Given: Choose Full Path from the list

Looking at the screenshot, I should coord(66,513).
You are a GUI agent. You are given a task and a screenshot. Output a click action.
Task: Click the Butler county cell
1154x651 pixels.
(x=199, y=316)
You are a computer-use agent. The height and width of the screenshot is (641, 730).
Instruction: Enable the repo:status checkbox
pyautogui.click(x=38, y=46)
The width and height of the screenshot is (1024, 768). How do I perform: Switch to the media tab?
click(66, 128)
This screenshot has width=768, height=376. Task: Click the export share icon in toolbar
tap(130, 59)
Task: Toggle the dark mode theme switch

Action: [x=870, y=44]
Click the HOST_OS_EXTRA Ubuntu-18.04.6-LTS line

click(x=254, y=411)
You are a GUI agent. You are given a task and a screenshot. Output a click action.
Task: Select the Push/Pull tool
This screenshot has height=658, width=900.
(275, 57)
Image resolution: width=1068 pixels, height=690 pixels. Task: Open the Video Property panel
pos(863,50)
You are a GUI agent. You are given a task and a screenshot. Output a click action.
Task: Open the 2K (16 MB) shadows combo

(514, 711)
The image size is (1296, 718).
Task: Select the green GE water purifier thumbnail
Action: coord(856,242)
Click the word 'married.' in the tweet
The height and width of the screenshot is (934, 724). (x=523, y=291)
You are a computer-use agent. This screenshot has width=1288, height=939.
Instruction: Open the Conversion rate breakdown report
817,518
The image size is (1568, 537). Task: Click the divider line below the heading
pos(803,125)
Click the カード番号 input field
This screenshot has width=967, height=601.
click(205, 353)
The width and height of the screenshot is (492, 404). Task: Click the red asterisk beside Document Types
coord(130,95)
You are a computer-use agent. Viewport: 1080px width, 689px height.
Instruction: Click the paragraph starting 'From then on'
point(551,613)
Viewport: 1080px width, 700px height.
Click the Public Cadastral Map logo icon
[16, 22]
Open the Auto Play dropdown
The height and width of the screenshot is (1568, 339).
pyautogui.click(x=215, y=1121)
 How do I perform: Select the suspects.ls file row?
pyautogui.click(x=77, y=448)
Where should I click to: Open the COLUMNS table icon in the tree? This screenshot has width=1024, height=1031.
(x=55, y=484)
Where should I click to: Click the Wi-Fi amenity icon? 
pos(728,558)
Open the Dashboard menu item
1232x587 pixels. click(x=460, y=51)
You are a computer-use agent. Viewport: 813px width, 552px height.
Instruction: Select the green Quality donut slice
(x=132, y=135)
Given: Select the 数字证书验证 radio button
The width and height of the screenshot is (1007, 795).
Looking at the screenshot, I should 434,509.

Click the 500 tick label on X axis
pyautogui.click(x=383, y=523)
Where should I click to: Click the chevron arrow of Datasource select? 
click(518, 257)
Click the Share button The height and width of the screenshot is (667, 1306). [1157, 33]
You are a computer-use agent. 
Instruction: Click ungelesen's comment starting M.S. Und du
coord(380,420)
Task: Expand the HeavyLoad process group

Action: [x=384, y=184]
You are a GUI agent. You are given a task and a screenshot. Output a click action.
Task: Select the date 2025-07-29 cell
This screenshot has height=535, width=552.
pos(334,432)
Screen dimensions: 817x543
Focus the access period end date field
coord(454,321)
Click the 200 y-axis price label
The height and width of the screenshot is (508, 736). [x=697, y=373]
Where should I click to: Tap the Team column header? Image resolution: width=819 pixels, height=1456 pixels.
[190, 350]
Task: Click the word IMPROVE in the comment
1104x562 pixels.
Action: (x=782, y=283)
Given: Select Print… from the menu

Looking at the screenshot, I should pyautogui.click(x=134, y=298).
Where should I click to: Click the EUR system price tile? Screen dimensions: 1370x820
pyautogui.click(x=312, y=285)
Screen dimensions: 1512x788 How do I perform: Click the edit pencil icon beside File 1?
|---|
Problem requirements>
If a line in the data above holds the word "Viewport", count it; give only the total.

Problem solution>
3